### Work request
Could you continue the article about the Madison startup DataChat, picking up right after its last sentence?

** Opening Source text block **

Chatting up artificial intelligence

Madison-based DataChat is working to make data science technologies more accessible and understandable for users.
0723 Ec Biz Report Opener
Democratizing data science for everyone means presenting data in ways that make it easy for users to understand.

Madison startup DataChat is speaking consumers’ language when it comes to data science innovations. Its latest development, an AI tool called Ask, will attempt to transform the way companies solve data science problems and help them glean new insights through user-friendly data analysis.

Co-founder and CEO Jignesh Patel, who will be joining the Computer Science Department at Carnegie Mellon University this fall (DataChat will remain headquartered in Madison), and co-founder Rogers Jeffrey Leo John found inspiration for DataChat in 2017 when they noticed persistent problems in how data science was practiced. According to Patel, many programmers were using online resources to translate their intent from natural language into code, one block at a time, when solving problems. They added these blocks to what he calls a “notebook” and then made adjustments so the code would suit their context.

** Closing Source text block **
** Opening Entries shown block **

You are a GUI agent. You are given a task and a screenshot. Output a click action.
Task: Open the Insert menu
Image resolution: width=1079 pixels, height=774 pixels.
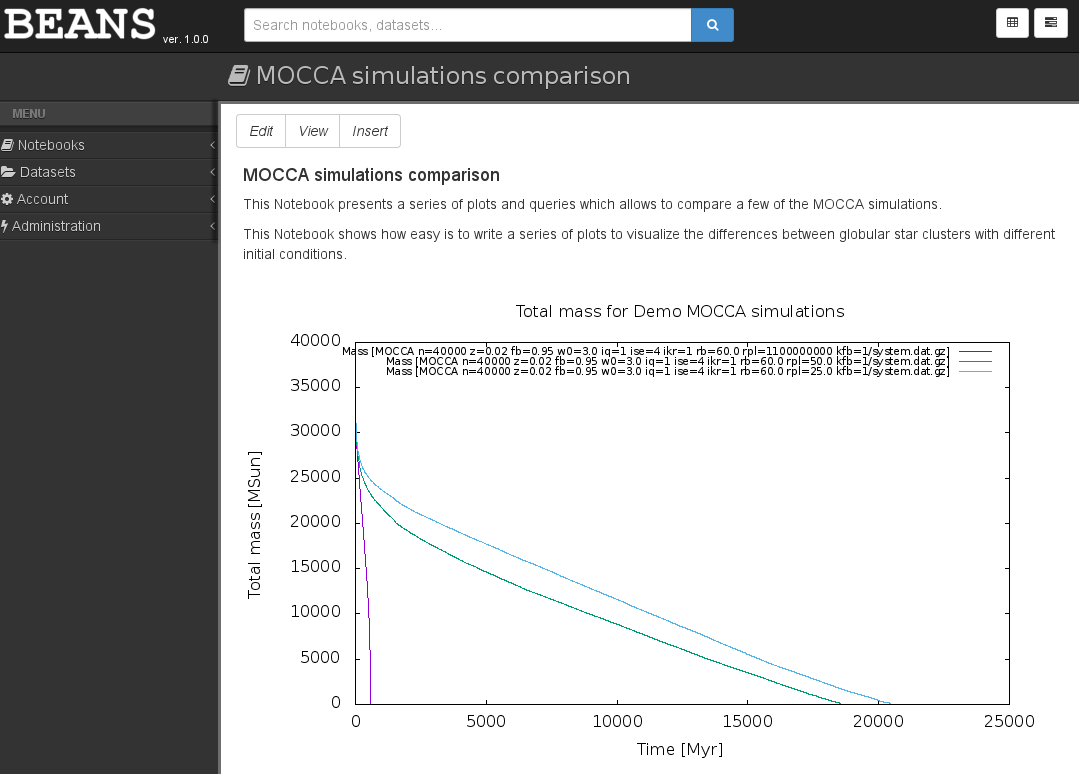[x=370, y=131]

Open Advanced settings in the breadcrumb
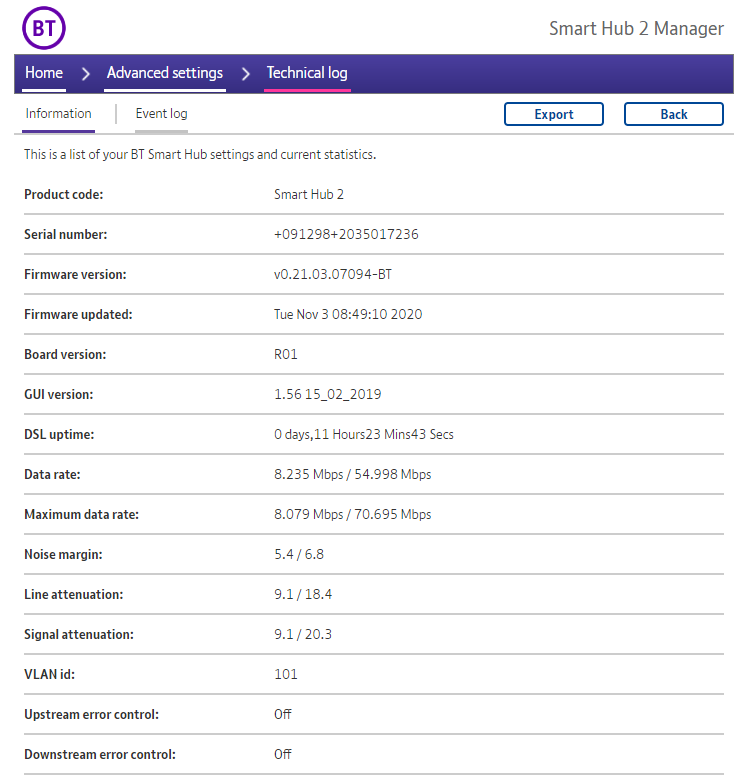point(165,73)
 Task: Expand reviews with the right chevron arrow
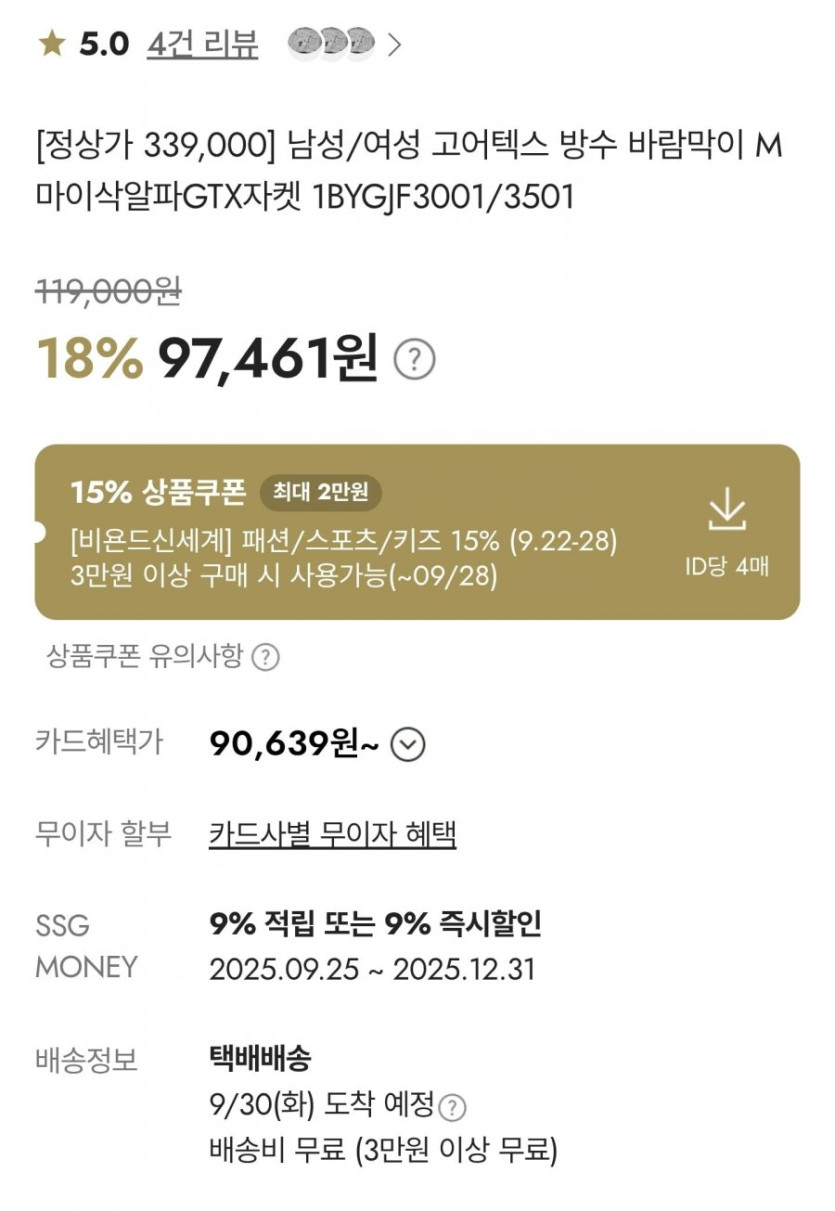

** Closing Entries shown block **

### Exercise response
“All of this seemed tremendously wasteful,” Patel says. “We thought, ‘what if we could directly generate the code in the notebook when the programmer [typed] in natural language?’”

Even as DataChat launched and began developing its initial working prototype, Ava, the company was forced to wait for critical large language model (LLM) technology, the underlying power behind ChatGPT, to become available. Luckily, it did.

“Everyone told us that this was a crazy idea,” Patel says, “and they were right. It was. But we kept working on it and were lucky to find investors from the Bay Area who were willing to support our crazy idea.”

The company also secured investment from the Wisconsin Alumni Research Foundation, and by 2020 had raised an early-stage investment round led by two Silicon Valley venture capital firms. Solid funding has helped the company gain a foothold, but competing in the AI data race is no easy task. Patel credits team resourcefulness and capacity for developing “bleeding-edge techniques” for much of DataChat’s success. He adds, “We are competing with giants that are spending hundreds of millions or billions of dollars to reach similar goals.”

So, what distinguishes DataChat as an emergent force among the competition? One factor is its enablement of user-to-system communication with a specific subset of English called Guided English Language (GEL). Patel explains, “It has its roots in industries like aviation, where you want a subset of English that has no ambiguity but is capable of expressing all that you need for a specific application.”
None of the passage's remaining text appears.